*What you need to do*. What is needed is an exact copy of every record.

*** Opening of Study material ***

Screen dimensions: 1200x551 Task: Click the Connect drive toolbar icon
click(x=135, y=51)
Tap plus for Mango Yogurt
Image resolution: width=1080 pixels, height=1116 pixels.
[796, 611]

*** Close of Study material ***

*Answer*.
Screen dimensions: 1200x551 Task: Click the Connect drive toolbar icon
click(x=135, y=51)
Tap plus for Mango Yogurt
Image resolution: width=1080 pixels, height=1116 pixels.
[796, 611]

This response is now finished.